→ **Task brief**: In the records below, begin at the line that has "Toggle the enableLanguageMenu" and stop after the line that has "Task: Uncheck Show C1/PIE option"; quote those lines verbatim and nothing more.

[Data excerpts]
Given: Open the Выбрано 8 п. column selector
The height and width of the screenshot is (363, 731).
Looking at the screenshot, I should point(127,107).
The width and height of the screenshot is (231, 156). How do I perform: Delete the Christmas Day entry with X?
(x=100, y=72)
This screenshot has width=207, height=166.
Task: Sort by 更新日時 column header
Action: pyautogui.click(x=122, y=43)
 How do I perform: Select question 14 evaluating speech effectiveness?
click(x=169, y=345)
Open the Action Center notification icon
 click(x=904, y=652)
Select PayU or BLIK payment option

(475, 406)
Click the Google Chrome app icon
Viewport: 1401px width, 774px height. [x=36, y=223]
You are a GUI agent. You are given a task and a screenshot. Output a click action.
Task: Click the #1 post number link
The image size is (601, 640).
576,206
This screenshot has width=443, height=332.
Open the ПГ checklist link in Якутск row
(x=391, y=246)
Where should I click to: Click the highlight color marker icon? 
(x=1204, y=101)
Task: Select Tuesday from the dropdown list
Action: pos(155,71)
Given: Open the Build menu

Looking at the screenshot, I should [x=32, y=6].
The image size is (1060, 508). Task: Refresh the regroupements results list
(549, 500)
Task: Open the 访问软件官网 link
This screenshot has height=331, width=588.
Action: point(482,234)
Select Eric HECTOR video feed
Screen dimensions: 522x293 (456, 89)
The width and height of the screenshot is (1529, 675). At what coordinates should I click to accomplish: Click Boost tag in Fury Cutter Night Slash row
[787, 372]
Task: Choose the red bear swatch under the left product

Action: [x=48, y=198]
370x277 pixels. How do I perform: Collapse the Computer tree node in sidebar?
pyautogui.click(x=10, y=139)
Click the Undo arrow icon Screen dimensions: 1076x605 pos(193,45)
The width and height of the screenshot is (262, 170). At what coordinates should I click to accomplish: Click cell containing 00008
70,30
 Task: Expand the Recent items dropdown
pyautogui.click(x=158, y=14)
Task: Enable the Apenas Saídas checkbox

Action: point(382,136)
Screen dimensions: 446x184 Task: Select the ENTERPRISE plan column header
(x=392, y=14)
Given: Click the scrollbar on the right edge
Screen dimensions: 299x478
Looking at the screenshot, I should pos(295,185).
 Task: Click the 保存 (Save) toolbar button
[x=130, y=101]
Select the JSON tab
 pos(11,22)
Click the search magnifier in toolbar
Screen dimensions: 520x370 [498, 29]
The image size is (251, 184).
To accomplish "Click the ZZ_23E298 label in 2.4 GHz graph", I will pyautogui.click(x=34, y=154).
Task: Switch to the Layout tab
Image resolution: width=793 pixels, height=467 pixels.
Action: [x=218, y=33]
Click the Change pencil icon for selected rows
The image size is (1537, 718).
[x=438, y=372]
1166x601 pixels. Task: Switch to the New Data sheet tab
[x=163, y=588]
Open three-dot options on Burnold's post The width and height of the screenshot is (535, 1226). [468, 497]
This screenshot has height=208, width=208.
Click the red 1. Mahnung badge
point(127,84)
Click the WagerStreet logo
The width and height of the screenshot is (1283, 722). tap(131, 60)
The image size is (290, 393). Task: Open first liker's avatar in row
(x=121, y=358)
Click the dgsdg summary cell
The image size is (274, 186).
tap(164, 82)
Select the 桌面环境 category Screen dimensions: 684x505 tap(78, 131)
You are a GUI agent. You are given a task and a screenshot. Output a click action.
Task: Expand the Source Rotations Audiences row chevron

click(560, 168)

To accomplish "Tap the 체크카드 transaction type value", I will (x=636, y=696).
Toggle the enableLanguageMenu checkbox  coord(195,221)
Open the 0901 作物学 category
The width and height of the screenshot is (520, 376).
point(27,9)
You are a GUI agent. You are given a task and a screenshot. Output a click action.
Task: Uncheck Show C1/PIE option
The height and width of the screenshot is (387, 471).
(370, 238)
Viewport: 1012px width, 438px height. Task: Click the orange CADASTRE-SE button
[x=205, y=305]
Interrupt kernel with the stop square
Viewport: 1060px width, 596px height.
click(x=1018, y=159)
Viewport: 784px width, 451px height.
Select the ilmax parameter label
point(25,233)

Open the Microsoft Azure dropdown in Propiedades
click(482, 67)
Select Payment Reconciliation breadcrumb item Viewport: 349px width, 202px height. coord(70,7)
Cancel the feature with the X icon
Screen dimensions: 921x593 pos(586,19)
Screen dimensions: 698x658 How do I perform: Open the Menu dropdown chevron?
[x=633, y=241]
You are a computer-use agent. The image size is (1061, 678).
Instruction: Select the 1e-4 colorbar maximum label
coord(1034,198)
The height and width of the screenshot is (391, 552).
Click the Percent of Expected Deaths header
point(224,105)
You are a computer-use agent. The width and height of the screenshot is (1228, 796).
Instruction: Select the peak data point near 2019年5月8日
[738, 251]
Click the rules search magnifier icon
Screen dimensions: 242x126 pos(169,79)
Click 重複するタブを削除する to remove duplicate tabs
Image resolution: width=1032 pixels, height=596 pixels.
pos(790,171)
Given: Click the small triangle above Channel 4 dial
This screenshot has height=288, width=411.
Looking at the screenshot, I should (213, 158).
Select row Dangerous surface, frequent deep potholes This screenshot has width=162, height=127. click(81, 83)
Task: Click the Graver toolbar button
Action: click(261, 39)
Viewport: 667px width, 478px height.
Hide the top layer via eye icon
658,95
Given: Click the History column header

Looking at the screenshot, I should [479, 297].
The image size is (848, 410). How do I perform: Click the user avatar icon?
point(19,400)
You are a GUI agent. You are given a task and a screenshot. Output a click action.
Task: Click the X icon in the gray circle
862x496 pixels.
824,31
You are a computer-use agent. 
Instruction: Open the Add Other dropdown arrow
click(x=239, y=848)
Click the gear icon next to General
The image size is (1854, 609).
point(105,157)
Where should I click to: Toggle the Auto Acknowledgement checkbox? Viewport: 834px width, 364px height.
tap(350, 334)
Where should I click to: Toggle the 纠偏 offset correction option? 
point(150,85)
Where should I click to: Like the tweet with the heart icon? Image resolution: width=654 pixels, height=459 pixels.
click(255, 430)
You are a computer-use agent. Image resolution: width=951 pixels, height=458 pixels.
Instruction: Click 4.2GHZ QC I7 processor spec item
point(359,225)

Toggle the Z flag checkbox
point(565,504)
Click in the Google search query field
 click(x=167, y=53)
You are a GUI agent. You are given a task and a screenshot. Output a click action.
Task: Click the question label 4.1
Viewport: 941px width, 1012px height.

→ **Task output**:
Toggle the enableLanguageMenu checkbox  coord(195,221)
Open the 0901 作物学 category
The width and height of the screenshot is (520, 376).
point(27,9)
You are a GUI agent. You are given a task and a screenshot. Output a click action.
Task: Uncheck Show C1/PIE option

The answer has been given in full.